There Is Nothing More I Can Do.

Being a rankless ultra runner....(definition; A wanna be ultra runner that has not actually run an ultra yet....but is in the final training stages for a scheduled event.) I have many more questions than answers but have more than one answer to each question.

To clarify that remark, In my research, I have talked to many runners and read many blogs. From ultra veterans to newbees like myself, I have tabulated a large volume of information. This information contains many different answers to every question I have .... too many.

You see everyone is different, what works for one may not work for another. So, I have a bucket full of answers waiting for the privilage of being useful to me.
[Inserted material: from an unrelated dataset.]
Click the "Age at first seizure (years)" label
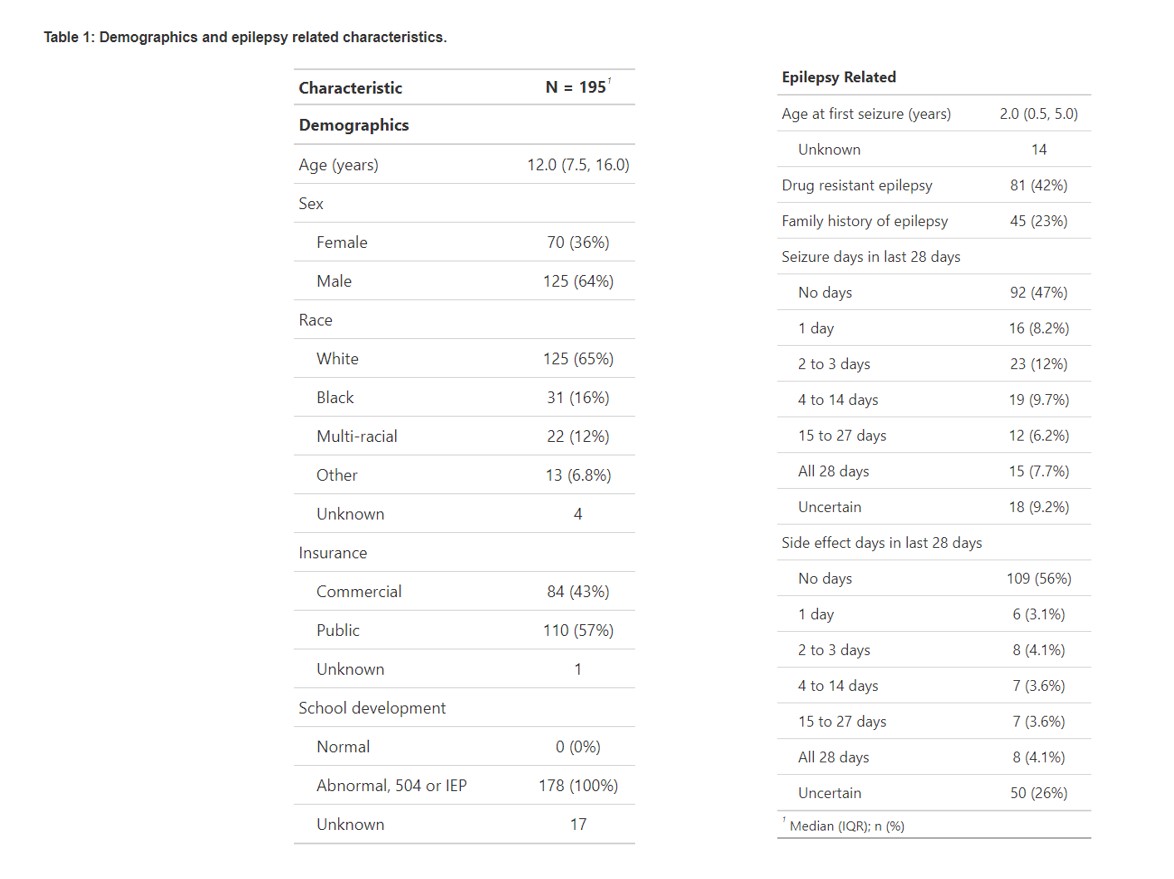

The moment I find out which ones fits is the moment I fall across that finish line or the moment I am unlucky enough to have a dreaded DNF next to my name.

Being in taper right now causes me much grief. I have too much time to review and wish and wonder yet no time left to train further. Why can't I shut the brain off.....just flick that switch and breeze through the next week and a half?

In my brain, I have run this race many times and being familiar with the course at Pineland, I can close my eyes and see virtually every inch of the terrain. I can see myself enjoying the sunny day, in my vision I have no problems breathing and actually have a floating sensation as I cruise the course enjoying all that nature provides.

I can't eat too much nor drink too little, run too fast or too slow ....it's a great way to race other than the fact that there is no recognition or satisfaction invloved. I guess that is the big drawback to virtual racing.

I am looking forward to the 24th with great expectations. I absolutely plan on finishing, yet I am scared as hell, afraid to fail, to be humbled by my own inabilities. My brain is certain I will finish, I just hope my body ends up agreeing with it.

3 comments:

Dan said...

Kevin
Knowing the course will be a big plus for you. Just don't go out too fast. It's a long race. Don't be in a big hurry!

Laurel said...

You are going to do great! I don't know why we all start to get nervous as soon as the taper starts. It must have something to do with too much time and energy on our hands from not running and training as much. Visualize away, just keep it positive!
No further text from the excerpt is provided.